| Task instructions |
Using the data beneath this instruction, retype only the lines from the one that contains "ПЕРЕМОГА - ЦЕ" down to the one that contains "Register (335, 38)", both included, exactly as they appear.

[Dataset entries]

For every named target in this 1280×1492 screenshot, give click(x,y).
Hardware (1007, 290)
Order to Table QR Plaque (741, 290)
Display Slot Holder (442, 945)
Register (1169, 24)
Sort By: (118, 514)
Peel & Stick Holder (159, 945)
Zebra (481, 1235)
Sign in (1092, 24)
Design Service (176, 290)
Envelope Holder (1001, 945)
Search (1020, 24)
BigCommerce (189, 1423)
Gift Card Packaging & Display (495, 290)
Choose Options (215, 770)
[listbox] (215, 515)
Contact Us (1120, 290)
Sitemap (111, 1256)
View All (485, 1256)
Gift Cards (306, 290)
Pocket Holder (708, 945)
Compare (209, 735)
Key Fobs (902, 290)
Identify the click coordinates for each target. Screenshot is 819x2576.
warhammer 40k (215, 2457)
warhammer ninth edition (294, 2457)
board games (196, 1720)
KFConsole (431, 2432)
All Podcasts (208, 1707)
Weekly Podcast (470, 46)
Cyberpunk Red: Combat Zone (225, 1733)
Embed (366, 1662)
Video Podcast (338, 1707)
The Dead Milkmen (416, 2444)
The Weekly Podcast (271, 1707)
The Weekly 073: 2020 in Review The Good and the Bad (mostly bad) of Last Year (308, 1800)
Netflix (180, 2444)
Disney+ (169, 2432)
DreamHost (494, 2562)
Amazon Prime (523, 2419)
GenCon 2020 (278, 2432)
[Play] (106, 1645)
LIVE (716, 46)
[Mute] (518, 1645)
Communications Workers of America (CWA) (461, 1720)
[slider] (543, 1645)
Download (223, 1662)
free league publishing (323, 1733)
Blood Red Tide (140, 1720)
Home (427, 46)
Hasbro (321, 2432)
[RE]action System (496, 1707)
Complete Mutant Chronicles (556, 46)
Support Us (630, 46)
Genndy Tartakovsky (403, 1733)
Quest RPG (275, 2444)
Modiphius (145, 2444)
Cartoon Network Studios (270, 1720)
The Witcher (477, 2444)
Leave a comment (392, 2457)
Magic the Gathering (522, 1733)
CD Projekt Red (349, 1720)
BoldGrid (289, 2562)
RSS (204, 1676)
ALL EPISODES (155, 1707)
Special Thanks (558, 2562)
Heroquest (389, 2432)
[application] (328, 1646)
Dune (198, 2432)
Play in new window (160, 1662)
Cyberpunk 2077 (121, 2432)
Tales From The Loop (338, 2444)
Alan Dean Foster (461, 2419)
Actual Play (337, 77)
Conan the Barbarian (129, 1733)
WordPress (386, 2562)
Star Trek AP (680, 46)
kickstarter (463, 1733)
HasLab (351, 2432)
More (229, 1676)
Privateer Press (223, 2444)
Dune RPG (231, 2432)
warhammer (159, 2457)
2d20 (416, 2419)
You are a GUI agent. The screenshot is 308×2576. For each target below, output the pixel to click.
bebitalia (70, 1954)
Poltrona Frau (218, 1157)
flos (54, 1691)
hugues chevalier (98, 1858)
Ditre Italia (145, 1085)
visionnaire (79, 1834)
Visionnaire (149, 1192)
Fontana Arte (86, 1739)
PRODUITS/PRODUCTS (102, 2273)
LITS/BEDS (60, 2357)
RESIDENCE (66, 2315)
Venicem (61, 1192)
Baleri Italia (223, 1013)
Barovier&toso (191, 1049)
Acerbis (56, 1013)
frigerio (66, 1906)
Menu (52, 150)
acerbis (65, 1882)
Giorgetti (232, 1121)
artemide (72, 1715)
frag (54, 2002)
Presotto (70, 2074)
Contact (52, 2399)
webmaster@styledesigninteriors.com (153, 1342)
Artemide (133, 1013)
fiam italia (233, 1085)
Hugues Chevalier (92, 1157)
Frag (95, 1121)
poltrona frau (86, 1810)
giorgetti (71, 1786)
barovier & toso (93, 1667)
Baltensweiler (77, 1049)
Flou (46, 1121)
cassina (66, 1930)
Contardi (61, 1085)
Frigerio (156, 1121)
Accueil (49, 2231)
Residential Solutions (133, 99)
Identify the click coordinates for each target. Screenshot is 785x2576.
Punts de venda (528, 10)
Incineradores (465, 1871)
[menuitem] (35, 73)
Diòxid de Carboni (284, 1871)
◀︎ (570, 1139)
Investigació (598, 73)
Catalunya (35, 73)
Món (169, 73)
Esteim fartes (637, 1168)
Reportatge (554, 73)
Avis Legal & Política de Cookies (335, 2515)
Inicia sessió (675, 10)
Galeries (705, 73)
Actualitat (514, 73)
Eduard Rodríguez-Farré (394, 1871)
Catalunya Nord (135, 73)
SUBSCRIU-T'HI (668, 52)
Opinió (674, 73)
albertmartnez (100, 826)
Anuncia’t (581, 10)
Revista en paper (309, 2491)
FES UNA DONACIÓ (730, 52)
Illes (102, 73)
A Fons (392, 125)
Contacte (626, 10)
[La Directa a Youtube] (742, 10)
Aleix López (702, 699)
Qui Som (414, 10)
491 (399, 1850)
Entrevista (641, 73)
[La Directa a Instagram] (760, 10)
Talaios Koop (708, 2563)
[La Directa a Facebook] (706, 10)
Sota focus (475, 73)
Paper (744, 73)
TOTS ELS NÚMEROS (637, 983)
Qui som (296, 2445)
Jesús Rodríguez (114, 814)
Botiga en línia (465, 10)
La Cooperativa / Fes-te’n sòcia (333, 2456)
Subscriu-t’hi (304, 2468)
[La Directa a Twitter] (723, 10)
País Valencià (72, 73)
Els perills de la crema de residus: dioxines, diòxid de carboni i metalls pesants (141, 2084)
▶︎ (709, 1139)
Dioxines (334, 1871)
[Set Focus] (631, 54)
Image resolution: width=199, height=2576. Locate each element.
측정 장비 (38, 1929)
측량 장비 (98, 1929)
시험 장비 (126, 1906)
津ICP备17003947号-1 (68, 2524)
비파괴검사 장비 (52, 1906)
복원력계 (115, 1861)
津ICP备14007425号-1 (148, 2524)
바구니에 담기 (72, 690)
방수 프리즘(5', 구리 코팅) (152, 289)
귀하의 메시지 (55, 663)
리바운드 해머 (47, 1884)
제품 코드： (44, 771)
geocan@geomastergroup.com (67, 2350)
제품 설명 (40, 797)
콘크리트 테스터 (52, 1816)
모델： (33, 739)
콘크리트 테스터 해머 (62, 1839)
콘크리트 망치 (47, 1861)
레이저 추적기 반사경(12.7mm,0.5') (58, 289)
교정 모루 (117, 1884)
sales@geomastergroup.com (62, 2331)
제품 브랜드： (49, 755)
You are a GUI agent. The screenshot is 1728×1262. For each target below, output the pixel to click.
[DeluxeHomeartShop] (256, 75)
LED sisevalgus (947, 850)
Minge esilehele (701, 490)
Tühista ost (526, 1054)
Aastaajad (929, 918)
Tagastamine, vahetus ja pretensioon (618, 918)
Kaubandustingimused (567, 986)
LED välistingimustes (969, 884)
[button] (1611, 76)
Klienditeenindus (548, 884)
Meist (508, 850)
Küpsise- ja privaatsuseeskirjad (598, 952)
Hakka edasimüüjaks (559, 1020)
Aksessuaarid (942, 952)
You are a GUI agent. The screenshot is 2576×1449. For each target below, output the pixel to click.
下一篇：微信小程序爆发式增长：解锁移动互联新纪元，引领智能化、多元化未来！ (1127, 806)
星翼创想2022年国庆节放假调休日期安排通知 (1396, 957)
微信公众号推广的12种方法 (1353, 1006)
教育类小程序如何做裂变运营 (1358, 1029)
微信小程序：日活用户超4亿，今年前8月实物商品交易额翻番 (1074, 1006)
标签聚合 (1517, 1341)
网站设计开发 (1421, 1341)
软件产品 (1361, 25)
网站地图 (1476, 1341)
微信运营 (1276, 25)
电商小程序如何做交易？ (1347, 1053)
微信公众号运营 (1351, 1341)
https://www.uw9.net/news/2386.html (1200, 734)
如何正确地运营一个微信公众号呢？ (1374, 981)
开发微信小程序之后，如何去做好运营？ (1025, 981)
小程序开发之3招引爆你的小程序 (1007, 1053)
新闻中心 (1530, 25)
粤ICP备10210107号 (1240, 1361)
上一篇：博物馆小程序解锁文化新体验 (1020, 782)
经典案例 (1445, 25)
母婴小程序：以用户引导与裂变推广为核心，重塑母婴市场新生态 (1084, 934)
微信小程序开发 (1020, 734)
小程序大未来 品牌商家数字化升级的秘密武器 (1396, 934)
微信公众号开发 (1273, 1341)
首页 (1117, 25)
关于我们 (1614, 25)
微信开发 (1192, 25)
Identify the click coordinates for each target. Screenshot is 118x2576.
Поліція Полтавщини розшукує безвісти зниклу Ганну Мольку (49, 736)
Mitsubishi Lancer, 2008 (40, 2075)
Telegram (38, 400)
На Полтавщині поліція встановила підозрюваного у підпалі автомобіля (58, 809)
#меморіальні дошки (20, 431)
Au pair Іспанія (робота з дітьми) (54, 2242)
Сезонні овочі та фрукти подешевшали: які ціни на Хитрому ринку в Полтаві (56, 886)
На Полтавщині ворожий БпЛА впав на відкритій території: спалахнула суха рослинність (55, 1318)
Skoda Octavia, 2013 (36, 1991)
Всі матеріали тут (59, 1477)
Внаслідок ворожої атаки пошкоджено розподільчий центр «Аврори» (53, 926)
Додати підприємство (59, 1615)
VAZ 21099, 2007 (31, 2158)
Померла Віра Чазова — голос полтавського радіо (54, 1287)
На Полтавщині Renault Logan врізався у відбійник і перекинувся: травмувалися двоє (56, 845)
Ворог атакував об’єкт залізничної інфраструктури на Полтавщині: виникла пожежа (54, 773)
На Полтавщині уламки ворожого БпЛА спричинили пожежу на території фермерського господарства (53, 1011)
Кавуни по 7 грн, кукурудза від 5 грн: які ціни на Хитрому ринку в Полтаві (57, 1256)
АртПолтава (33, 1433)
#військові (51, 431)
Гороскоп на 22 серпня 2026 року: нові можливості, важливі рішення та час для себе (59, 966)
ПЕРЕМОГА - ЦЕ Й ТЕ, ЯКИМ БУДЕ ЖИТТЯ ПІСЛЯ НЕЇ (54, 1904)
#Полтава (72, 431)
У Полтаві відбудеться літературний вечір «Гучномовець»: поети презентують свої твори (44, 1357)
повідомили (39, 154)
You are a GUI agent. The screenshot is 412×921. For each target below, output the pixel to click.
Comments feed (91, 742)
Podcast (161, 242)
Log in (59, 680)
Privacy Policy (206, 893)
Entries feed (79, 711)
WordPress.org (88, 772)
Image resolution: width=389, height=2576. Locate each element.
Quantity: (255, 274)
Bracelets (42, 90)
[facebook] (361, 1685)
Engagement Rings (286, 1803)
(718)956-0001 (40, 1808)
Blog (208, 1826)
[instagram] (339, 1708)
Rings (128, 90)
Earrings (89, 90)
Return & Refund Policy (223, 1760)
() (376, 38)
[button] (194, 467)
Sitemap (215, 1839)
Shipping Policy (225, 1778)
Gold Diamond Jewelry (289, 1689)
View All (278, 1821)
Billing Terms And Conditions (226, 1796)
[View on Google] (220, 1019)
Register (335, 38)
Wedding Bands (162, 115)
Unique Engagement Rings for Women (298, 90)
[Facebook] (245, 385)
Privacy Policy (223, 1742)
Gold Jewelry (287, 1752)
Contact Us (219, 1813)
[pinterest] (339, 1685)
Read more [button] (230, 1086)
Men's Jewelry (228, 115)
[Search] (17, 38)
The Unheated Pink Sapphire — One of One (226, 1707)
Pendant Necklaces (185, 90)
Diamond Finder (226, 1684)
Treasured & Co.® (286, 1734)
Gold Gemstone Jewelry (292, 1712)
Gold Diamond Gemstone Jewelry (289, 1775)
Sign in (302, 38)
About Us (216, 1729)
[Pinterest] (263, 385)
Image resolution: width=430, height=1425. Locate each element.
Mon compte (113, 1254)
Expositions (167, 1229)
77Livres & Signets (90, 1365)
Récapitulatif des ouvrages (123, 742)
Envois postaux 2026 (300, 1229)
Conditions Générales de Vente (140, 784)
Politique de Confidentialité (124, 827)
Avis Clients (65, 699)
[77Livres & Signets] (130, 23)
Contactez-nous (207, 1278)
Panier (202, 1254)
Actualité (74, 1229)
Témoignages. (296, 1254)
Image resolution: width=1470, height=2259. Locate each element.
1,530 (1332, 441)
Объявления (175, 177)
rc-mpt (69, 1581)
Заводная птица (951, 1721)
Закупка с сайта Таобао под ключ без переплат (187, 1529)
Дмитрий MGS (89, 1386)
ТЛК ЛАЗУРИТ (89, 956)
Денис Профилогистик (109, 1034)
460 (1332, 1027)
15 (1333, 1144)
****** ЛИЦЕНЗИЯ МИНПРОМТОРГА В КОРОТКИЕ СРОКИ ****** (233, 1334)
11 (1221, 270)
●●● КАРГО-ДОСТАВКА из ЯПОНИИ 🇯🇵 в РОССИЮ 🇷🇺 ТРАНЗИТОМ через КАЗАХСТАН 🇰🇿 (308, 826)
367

| Solved exercise |
ПЕРЕМОГА - ЦЕ Й ТЕ, ЯКИМ БУДЕ ЖИТТЯ ПІСЛЯ НЕЇ (54, 1904)
#Полтава (72, 431)
У Полтаві відбудеться літературний вечір «Гучномовець»: поети презентують свої твори (44, 1357)
повідомили (39, 154)
You are a GUI agent. The screenshot is 412×921. For each target below, output the pixel to click.
Comments feed (91, 742)
Podcast (161, 242)
Log in (59, 680)
Privacy Policy (206, 893)
Entries feed (79, 711)
WordPress.org (88, 772)
Image resolution: width=389, height=2576. Locate each element.
Quantity: (255, 274)
Bracelets (42, 90)
[facebook] (361, 1685)
Engagement Rings (286, 1803)
(718)956-0001 (40, 1808)
Blog (208, 1826)
[instagram] (339, 1708)
Rings (128, 90)
Earrings (89, 90)
Return & Refund Policy (223, 1760)
() (376, 38)
[button] (194, 467)
Sitemap (215, 1839)
Shipping Policy (225, 1778)
Gold Diamond Jewelry (289, 1689)
View All (278, 1821)
Billing Terms And Conditions (226, 1796)
[View on Google] (220, 1019)
Register (335, 38)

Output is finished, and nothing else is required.